● Prompt: Each entry here is to be restated word for word.

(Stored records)
•••••

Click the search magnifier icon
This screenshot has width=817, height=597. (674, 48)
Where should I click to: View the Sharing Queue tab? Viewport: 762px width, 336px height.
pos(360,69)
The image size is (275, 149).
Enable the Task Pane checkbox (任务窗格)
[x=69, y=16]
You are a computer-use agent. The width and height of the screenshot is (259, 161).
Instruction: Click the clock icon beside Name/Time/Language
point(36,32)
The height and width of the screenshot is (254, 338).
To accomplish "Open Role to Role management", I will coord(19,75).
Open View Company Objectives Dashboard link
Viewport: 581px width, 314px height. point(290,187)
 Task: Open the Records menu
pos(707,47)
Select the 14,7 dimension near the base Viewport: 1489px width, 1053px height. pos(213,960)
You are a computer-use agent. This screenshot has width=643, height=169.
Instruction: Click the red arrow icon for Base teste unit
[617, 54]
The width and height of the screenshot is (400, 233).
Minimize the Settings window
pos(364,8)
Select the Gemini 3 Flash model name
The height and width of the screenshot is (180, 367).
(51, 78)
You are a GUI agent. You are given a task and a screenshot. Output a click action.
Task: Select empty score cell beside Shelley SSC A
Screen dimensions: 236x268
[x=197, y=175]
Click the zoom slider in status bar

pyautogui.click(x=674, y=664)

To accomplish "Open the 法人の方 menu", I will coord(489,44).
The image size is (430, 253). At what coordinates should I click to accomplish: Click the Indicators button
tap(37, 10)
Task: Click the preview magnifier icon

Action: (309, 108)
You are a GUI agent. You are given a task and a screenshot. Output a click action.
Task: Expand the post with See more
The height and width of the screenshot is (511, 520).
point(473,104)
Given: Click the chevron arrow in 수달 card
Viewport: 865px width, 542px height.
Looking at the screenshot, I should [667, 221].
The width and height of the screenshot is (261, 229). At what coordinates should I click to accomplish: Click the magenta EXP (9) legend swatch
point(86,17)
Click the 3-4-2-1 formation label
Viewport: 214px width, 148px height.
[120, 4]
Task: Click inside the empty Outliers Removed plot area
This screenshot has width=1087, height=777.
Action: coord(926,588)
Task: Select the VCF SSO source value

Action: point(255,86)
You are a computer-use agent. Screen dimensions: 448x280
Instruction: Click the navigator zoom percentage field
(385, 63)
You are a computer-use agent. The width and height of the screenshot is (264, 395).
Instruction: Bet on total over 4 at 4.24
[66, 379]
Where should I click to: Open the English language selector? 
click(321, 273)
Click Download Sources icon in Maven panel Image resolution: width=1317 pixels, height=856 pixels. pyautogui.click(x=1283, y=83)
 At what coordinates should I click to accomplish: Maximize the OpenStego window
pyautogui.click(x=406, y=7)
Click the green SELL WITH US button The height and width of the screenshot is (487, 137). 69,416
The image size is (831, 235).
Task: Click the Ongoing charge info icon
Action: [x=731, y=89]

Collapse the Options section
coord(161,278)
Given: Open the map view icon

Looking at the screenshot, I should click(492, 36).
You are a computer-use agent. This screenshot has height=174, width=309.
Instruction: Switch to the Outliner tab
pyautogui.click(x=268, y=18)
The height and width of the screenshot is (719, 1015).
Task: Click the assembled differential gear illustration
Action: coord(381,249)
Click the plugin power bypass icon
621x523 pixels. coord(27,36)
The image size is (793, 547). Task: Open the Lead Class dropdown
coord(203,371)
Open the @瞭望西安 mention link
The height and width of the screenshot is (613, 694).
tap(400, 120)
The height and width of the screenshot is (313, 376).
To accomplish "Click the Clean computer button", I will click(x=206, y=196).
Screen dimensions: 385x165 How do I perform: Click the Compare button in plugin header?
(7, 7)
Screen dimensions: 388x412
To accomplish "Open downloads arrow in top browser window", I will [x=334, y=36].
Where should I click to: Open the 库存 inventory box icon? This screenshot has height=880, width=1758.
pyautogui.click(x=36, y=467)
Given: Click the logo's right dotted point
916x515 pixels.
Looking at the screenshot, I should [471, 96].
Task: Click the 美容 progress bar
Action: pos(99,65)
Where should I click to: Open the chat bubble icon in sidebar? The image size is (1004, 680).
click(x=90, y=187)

•••••

● Reply to the task:
Click the search magnifier icon
This screenshot has width=817, height=597. (674, 48)
Where should I click to: View the Sharing Queue tab? Viewport: 762px width, 336px height.
pos(360,69)
The image size is (275, 149).
Enable the Task Pane checkbox (任务窗格)
[x=69, y=16]
You are a computer-use agent. The width and height of the screenshot is (259, 161).
Instruction: Click the clock icon beside Name/Time/Language
point(36,32)
The height and width of the screenshot is (254, 338).
To accomplish "Open Role to Role management", I will coord(19,75).
Open View Company Objectives Dashboard link
Viewport: 581px width, 314px height. point(290,187)
 Task: Open the Records menu
pos(707,47)
Select the 14,7 dimension near the base Viewport: 1489px width, 1053px height. pos(213,960)
You are a computer-use agent. This screenshot has width=643, height=169.
Instruction: Click the red arrow icon for Base teste unit
[617, 54]
The width and height of the screenshot is (400, 233).
Minimize the Settings window
pos(364,8)
Select the Gemini 3 Flash model name
The height and width of the screenshot is (180, 367).
(51, 78)
You are a GUI agent. You are given a task and a screenshot. Output a click action.
Task: Select empty score cell beside Shelley SSC A
Screen dimensions: 236x268
[x=197, y=175]
Click the zoom slider in status bar

pyautogui.click(x=674, y=664)

To accomplish "Open the 法人の方 menu", I will coord(489,44).
The image size is (430, 253). At what coordinates should I click to accomplish: Click the Indicators button
tap(37, 10)
Task: Click the preview magnifier icon

Action: (309, 108)
You are a GUI agent. You are given a task and a screenshot. Output a click action.
Task: Expand the post with See more
The height and width of the screenshot is (511, 520).
point(473,104)
Given: Click the chevron arrow in 수달 card
Viewport: 865px width, 542px height.
Looking at the screenshot, I should [667, 221].
The width and height of the screenshot is (261, 229). At what coordinates should I click to accomplish: Click the magenta EXP (9) legend swatch
point(86,17)
Click the 3-4-2-1 formation label
Viewport: 214px width, 148px height.
[120, 4]
Task: Click inside the empty Outliers Removed plot area
This screenshot has width=1087, height=777.
Action: coord(926,588)
Task: Select the VCF SSO source value

Action: point(255,86)
You are a computer-use agent. Screen dimensions: 448x280
Instruction: Click the navigator zoom percentage field
(385, 63)
You are a computer-use agent. The width and height of the screenshot is (264, 395).
Instruction: Bet on total over 4 at 4.24
[66, 379]
Where should I click to: Open the English language selector? 
click(321, 273)
Click Download Sources icon in Maven panel Image resolution: width=1317 pixels, height=856 pixels. pyautogui.click(x=1283, y=83)
 At what coordinates should I click to accomplish: Maximize the OpenStego window
pyautogui.click(x=406, y=7)
Click the green SELL WITH US button The height and width of the screenshot is (487, 137). 69,416
The image size is (831, 235).
Task: Click the Ongoing charge info icon
Action: [x=731, y=89]

Collapse the Options section
coord(161,278)
Given: Open the map view icon

Looking at the screenshot, I should click(492, 36).
You are a computer-use agent. This screenshot has height=174, width=309.
Instruction: Switch to the Outliner tab
pyautogui.click(x=268, y=18)
The height and width of the screenshot is (719, 1015).
Task: Click the assembled differential gear illustration
Action: coord(381,249)
Click the plugin power bypass icon
621x523 pixels. coord(27,36)
The image size is (793, 547). Task: Open the Lead Class dropdown
coord(203,371)
Open the @瞭望西安 mention link
The height and width of the screenshot is (613, 694).
tap(400, 120)
The height and width of the screenshot is (313, 376).
To accomplish "Click the Clean computer button", I will click(x=206, y=196).
Screen dimensions: 385x165 How do I perform: Click the Compare button in plugin header?
(7, 7)
Screen dimensions: 388x412
To accomplish "Open downloads arrow in top browser window", I will [x=334, y=36].
Where should I click to: Open the 库存 inventory box icon? This screenshot has height=880, width=1758.
pyautogui.click(x=36, y=467)
Given: Click the logo's right dotted point
916x515 pixels.
Looking at the screenshot, I should [471, 96].
Task: Click the 美容 progress bar
Action: pos(99,65)
Where should I click to: Open the chat bubble icon in sidebar? The image size is (1004, 680).
click(x=90, y=187)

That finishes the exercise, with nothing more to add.